(RECORDS SUPPLIED)

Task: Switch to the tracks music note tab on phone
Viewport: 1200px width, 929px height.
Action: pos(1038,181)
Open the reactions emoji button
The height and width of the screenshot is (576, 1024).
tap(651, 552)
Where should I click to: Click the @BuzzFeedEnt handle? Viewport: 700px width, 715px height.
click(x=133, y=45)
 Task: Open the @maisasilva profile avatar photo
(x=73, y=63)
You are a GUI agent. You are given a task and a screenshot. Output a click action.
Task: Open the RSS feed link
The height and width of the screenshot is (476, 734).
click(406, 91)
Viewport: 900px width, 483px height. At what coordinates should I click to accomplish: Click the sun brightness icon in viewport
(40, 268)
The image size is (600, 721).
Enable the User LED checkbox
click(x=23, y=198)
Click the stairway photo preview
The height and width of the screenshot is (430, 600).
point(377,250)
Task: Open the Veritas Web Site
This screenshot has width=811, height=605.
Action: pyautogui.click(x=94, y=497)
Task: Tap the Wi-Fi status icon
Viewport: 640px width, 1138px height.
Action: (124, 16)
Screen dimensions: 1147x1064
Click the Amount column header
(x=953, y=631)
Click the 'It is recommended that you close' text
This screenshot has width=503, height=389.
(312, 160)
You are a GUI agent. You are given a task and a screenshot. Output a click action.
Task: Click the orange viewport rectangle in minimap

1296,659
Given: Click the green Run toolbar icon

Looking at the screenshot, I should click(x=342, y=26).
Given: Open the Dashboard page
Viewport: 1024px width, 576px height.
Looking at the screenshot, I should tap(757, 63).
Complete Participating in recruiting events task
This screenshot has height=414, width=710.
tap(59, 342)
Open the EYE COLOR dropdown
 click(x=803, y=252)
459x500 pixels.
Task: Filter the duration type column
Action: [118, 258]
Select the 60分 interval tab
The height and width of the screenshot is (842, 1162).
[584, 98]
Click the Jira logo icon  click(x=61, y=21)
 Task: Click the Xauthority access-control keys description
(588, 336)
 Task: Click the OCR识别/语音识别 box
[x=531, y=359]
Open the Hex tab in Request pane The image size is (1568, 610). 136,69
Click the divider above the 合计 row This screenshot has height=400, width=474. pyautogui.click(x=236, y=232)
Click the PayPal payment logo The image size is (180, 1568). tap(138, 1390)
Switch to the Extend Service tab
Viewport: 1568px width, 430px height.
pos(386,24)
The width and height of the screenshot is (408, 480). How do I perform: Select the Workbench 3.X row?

(End RECORDS SUPPLIED)

▶ _TASK INSTRUCTIONS_: The full set of records, transcribed exactly, is the answer.

▶ _THE COMPLETED TASK_:
Task: Switch to the tracks music note tab on phone
Viewport: 1200px width, 929px height.
Action: pos(1038,181)
Open the reactions emoji button
The height and width of the screenshot is (576, 1024).
tap(651, 552)
Where should I click to: Click the @BuzzFeedEnt handle? Viewport: 700px width, 715px height.
click(x=133, y=45)
 Task: Open the @maisasilva profile avatar photo
(x=73, y=63)
You are a GUI agent. You are given a task and a screenshot. Output a click action.
Task: Open the RSS feed link
The height and width of the screenshot is (476, 734).
click(406, 91)
Viewport: 900px width, 483px height. At what coordinates should I click to accomplish: Click the sun brightness icon in viewport
(40, 268)
The image size is (600, 721).
Enable the User LED checkbox
click(x=23, y=198)
Click the stairway photo preview
The height and width of the screenshot is (430, 600).
point(377,250)
Task: Open the Veritas Web Site
This screenshot has width=811, height=605.
Action: pyautogui.click(x=94, y=497)
Task: Tap the Wi-Fi status icon
Viewport: 640px width, 1138px height.
Action: (124, 16)
Screen dimensions: 1147x1064
Click the Amount column header
(x=953, y=631)
Click the 'It is recommended that you close' text
This screenshot has width=503, height=389.
(312, 160)
You are a GUI agent. You are given a task and a screenshot. Output a click action.
Task: Click the orange viewport rectangle in minimap

1296,659
Given: Click the green Run toolbar icon

Looking at the screenshot, I should click(x=342, y=26).
Given: Open the Dashboard page
Viewport: 1024px width, 576px height.
Looking at the screenshot, I should tap(757, 63).
Complete Participating in recruiting events task
This screenshot has height=414, width=710.
tap(59, 342)
Open the EYE COLOR dropdown
 click(x=803, y=252)
459x500 pixels.
Task: Filter the duration type column
Action: [118, 258]
Select the 60分 interval tab
The height and width of the screenshot is (842, 1162).
[584, 98]
Click the Jira logo icon  click(x=61, y=21)
 Task: Click the Xauthority access-control keys description
(588, 336)
 Task: Click the OCR识别/语音识别 box
[x=531, y=359]
Open the Hex tab in Request pane The image size is (1568, 610). 136,69
Click the divider above the 合计 row This screenshot has height=400, width=474. pyautogui.click(x=236, y=232)
Click the PayPal payment logo The image size is (180, 1568). tap(138, 1390)
Switch to the Extend Service tab
Viewport: 1568px width, 430px height.
pos(386,24)
The width and height of the screenshot is (408, 480). How do I perform: Select the Workbench 3.X row?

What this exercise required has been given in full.